It is near impossible to imagine any private company not enjoying the "problem" of high demand for its products and services. Yet there are some products that are repeatedly reported as shortages. There is one thing these products have in common: government intervention, typically in the form of price controls.Brown goes on describe the additional mistakes that water managers are making (command and control over water use) as they attempt to rectify their initial mistake.
Despite almost yearly decreases in water storage in Melbourne (see figure 1), real prices have not increased significantly. And currently the "Essential Services Commission" will be setting prices for the next five-year period. This means, regardless of supply or any number of variables and uncertainty, (real) prices will remain roughly the same for five years. In other words, expect continued shortages.

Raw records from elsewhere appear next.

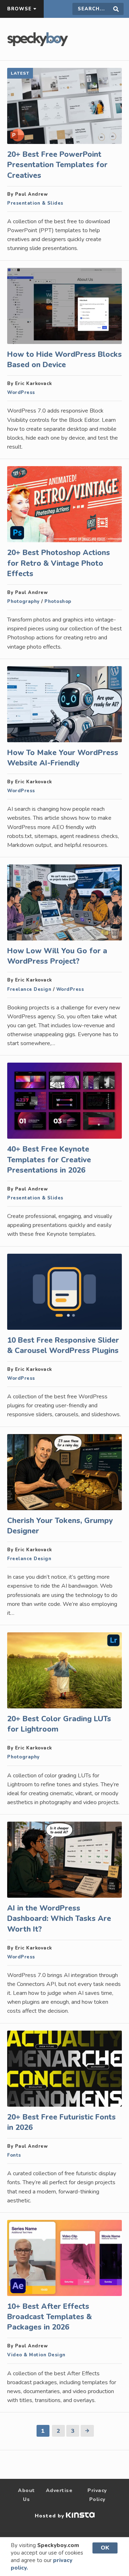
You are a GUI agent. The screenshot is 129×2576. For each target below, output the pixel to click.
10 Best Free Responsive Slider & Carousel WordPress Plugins (63, 1345)
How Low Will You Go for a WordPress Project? (57, 956)
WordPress (21, 392)
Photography (23, 601)
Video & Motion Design (36, 2355)
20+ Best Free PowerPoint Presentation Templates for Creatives (57, 164)
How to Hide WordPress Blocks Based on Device (64, 359)
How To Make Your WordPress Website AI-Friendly (62, 758)
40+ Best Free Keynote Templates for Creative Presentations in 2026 (49, 1159)
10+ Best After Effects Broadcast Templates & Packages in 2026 (49, 2316)
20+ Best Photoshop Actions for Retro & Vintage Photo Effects (58, 563)
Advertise (59, 2490)
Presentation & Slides (35, 203)
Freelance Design (29, 989)
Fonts (14, 2155)
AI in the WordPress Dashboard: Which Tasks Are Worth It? (59, 1918)
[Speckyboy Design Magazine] (37, 44)
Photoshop (57, 601)
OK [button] (105, 2548)
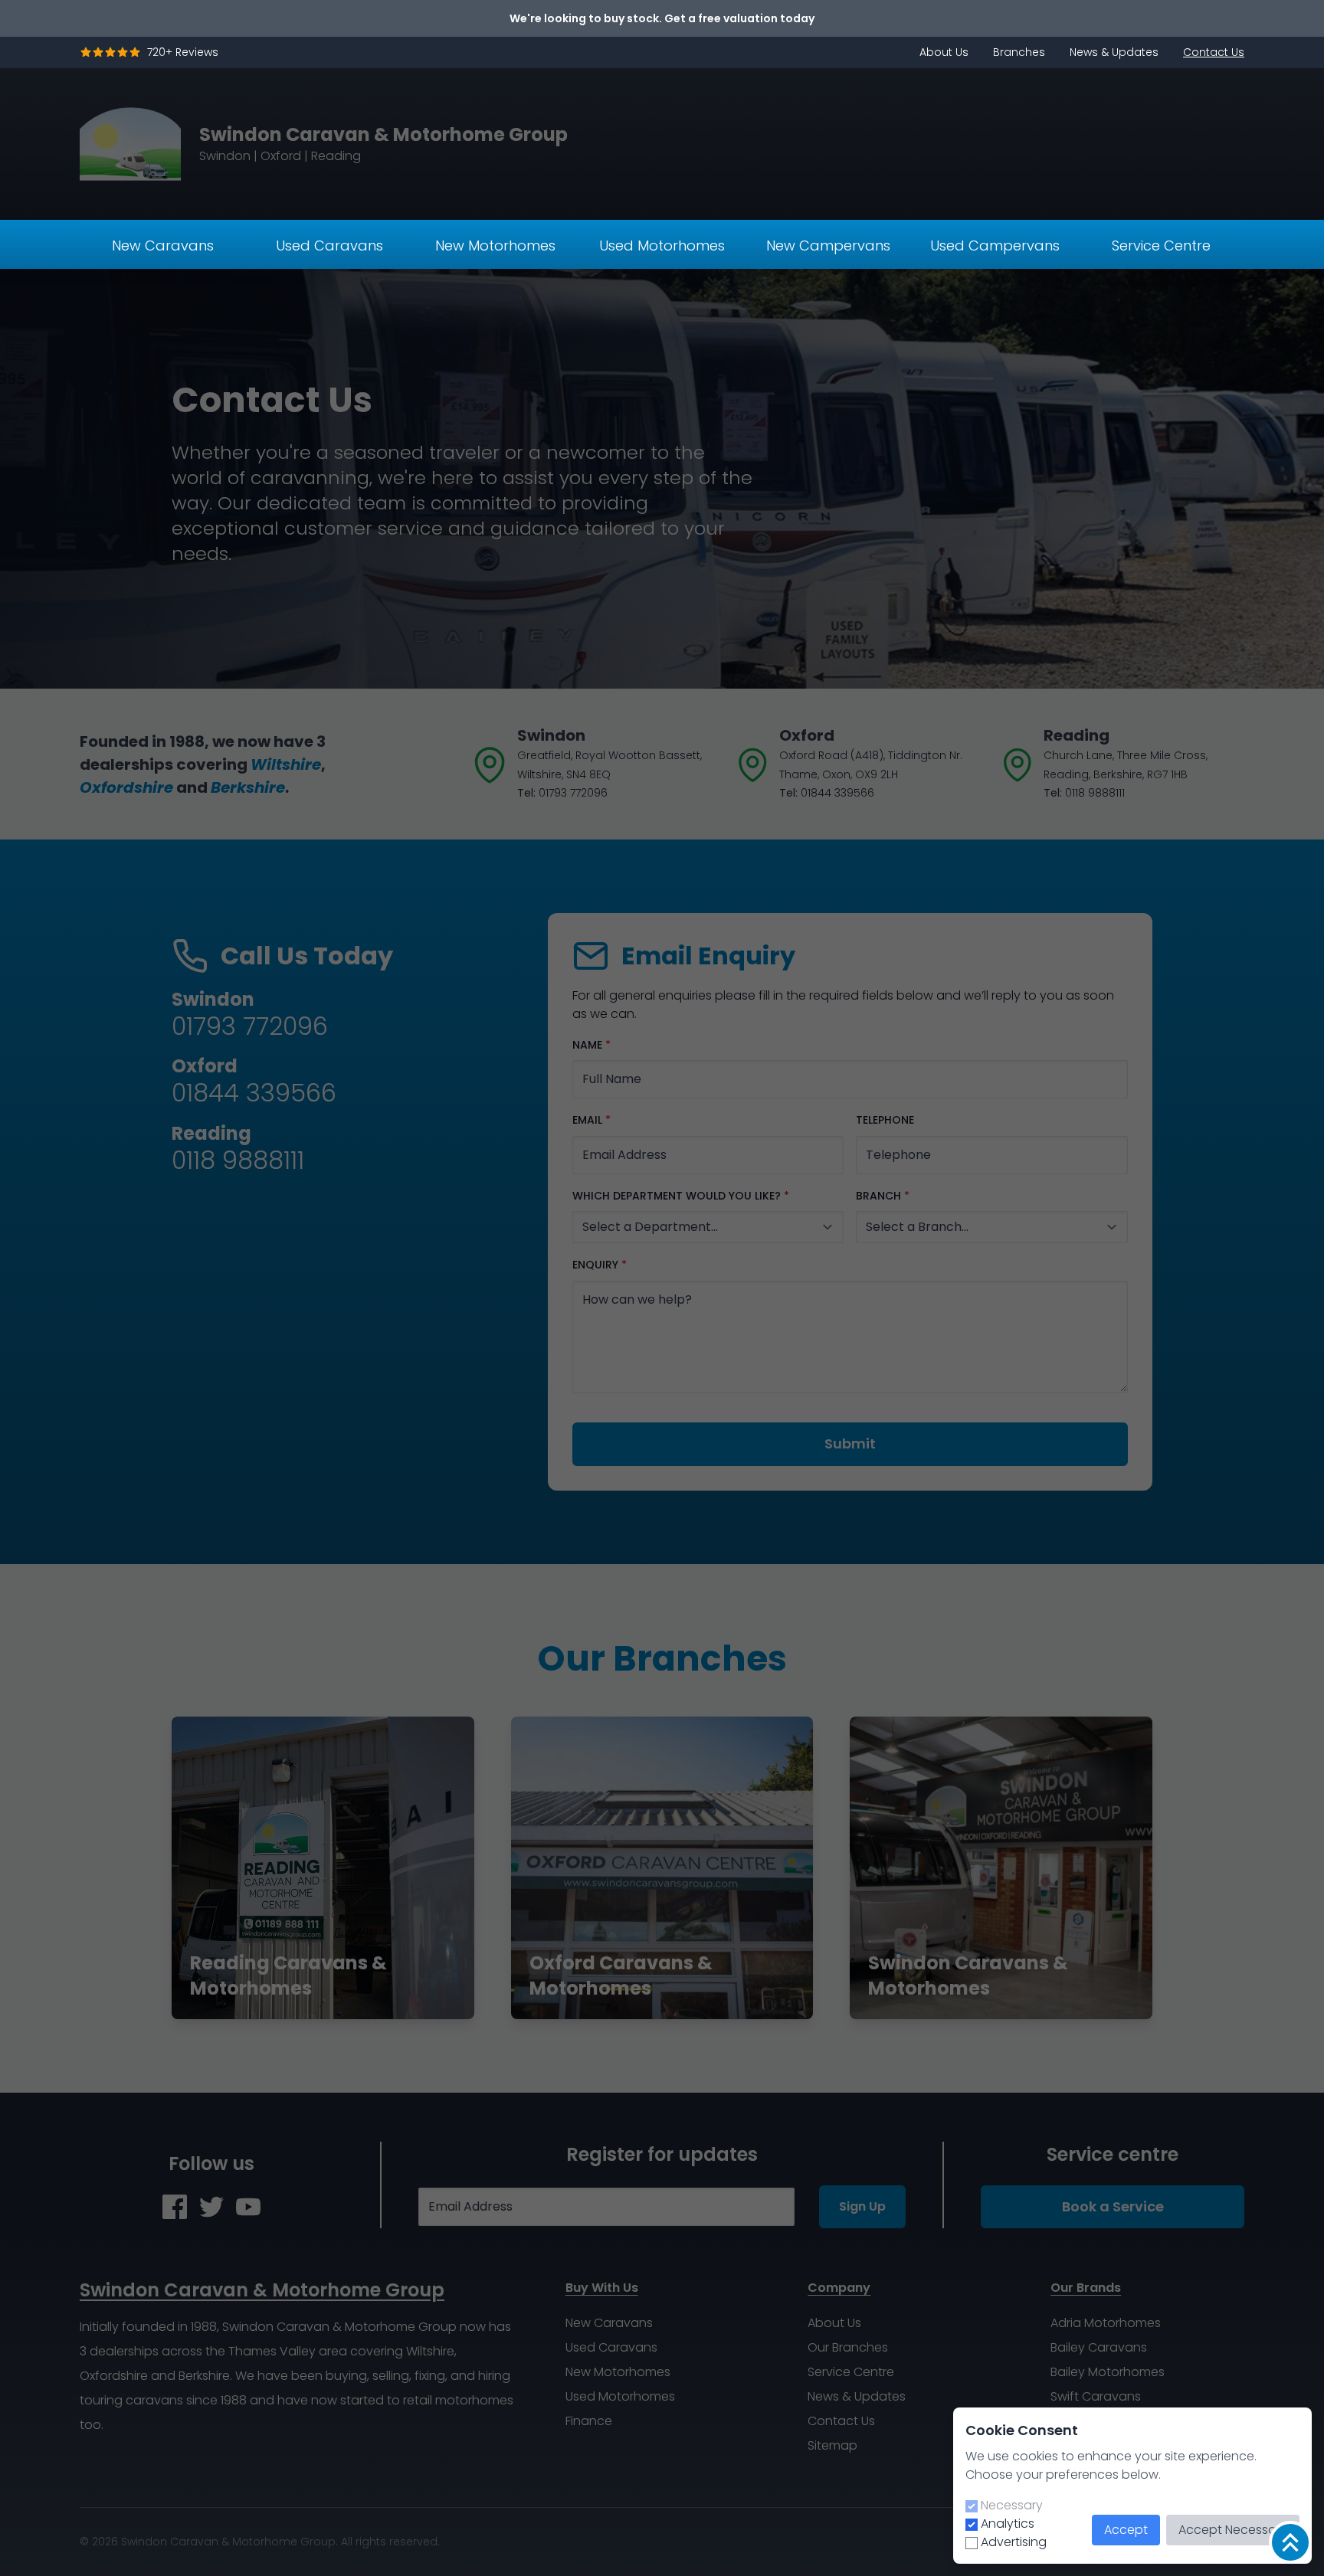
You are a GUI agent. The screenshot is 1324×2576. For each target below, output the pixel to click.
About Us (943, 52)
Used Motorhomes (662, 245)
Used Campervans (995, 245)
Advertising (1014, 2542)
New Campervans (828, 245)
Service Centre (1161, 245)
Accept (1126, 2529)
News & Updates (1114, 52)
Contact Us (1213, 52)
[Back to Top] (1290, 2542)
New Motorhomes (495, 245)
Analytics (1007, 2523)
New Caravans (163, 245)
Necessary (1012, 2505)
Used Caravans (329, 245)
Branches (1019, 52)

Instead of economical pricing there is political pricing, where pressure groups and special interests are given "rights" to use water during droughts, and at subsidized pricing. Businesses are able to use water for irrigation in the name of boosting GDP, while individuals are asked (or forced) to consume less and less. Government as the friend of the little guy is simply a myth.
I recommend the whole thing with one caveat: I do NOT think that water needs to be privatized to create the proper incentives for conservation, since private monopolies can be just as inefficient as public ones. What's needed is better community control of water -- so that it's used to maximize total welfare.
Note: (via TS) Some Aussie businesses think that shortages are because water is "too cheap," but others are waiting for the government to increase supply via desalination (yikes!).
Bottom Line: Water managers and politicians are responsible for water shortages. Price water according to scarcity and end the shortages!